** Input for this task follows **
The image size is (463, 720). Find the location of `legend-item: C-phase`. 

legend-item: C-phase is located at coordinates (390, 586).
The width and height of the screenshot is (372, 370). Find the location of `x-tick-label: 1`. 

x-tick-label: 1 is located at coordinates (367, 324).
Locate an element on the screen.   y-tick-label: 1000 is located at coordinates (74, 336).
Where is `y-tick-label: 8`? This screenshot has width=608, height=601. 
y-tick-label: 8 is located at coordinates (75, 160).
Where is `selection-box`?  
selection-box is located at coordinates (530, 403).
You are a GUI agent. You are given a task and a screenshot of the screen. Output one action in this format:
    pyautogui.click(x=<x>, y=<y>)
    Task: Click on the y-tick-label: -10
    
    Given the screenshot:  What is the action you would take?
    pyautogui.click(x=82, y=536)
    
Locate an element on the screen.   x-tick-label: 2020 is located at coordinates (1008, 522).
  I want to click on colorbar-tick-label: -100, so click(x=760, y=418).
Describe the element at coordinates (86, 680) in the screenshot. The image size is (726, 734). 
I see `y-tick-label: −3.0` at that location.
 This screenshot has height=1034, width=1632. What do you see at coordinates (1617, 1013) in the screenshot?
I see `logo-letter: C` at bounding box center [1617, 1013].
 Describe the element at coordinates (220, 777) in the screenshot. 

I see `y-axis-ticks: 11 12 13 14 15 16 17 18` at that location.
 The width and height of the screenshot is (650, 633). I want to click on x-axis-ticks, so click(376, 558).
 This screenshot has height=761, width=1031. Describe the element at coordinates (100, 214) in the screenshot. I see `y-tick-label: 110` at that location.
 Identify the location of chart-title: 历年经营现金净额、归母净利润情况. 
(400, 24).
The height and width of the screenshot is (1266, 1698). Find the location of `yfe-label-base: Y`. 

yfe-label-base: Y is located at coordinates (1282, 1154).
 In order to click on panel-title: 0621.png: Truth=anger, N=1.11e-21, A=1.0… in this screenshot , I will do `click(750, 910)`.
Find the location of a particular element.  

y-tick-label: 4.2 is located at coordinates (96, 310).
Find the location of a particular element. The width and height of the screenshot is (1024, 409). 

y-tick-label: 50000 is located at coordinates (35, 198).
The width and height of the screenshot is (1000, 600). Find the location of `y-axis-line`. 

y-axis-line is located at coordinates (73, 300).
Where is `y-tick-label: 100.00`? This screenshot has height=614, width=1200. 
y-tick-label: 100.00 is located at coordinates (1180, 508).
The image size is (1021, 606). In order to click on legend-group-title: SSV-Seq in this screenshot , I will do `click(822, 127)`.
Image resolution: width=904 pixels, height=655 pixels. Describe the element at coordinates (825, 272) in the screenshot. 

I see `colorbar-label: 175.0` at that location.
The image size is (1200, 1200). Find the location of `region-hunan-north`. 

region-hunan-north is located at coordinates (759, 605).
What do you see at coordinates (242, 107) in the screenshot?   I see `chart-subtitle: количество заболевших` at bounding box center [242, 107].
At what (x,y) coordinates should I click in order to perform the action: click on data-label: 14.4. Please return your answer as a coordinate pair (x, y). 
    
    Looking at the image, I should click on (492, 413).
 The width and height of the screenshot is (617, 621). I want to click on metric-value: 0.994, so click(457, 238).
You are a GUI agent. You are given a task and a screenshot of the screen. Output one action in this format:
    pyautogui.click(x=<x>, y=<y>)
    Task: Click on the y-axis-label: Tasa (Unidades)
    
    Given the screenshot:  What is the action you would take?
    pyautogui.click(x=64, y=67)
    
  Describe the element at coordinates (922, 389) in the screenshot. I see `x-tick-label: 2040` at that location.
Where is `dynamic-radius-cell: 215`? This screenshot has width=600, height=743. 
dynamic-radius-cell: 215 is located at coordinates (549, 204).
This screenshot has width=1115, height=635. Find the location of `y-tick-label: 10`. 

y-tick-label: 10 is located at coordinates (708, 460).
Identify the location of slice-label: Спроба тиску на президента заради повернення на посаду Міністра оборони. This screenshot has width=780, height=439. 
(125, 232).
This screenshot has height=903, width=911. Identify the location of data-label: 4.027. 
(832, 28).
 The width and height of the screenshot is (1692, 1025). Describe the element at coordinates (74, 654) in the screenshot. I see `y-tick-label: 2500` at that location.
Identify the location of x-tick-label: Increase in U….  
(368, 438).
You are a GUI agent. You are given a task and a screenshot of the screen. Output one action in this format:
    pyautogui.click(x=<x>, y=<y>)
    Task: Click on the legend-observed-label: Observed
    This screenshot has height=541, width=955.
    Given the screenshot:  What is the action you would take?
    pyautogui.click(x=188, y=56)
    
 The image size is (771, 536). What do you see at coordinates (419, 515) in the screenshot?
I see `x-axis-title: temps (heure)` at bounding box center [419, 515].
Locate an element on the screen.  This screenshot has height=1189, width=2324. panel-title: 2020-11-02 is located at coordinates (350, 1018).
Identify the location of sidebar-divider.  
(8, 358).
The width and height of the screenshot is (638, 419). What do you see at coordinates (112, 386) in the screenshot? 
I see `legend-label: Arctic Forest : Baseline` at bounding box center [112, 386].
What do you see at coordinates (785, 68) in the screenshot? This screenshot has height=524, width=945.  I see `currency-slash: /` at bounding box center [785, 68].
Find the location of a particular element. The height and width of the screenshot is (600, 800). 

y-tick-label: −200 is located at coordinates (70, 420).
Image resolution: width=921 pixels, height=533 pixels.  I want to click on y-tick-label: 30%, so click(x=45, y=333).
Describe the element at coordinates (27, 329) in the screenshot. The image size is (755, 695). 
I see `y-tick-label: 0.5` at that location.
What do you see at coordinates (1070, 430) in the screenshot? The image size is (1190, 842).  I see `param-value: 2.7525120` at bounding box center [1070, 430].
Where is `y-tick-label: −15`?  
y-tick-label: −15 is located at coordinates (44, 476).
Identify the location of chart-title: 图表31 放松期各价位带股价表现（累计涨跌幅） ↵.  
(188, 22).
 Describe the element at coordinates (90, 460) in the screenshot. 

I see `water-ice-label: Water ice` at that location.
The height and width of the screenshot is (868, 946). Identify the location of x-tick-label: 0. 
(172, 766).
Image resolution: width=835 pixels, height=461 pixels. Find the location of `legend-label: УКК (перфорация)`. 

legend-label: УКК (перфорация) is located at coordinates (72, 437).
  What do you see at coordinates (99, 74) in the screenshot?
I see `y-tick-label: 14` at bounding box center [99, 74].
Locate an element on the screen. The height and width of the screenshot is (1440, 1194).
** End of Input for this task **
Task details —
Reproduce, with no changes, the part of the items that opens with the line containing "Find the location of a particular element. The width" and closes with the line containing "y-tick-label: 50000 is", both lines included.

Expected answer —
Find the location of a particular element. The width and height of the screenshot is (1024, 409). 

y-tick-label: 50000 is located at coordinates (35, 198).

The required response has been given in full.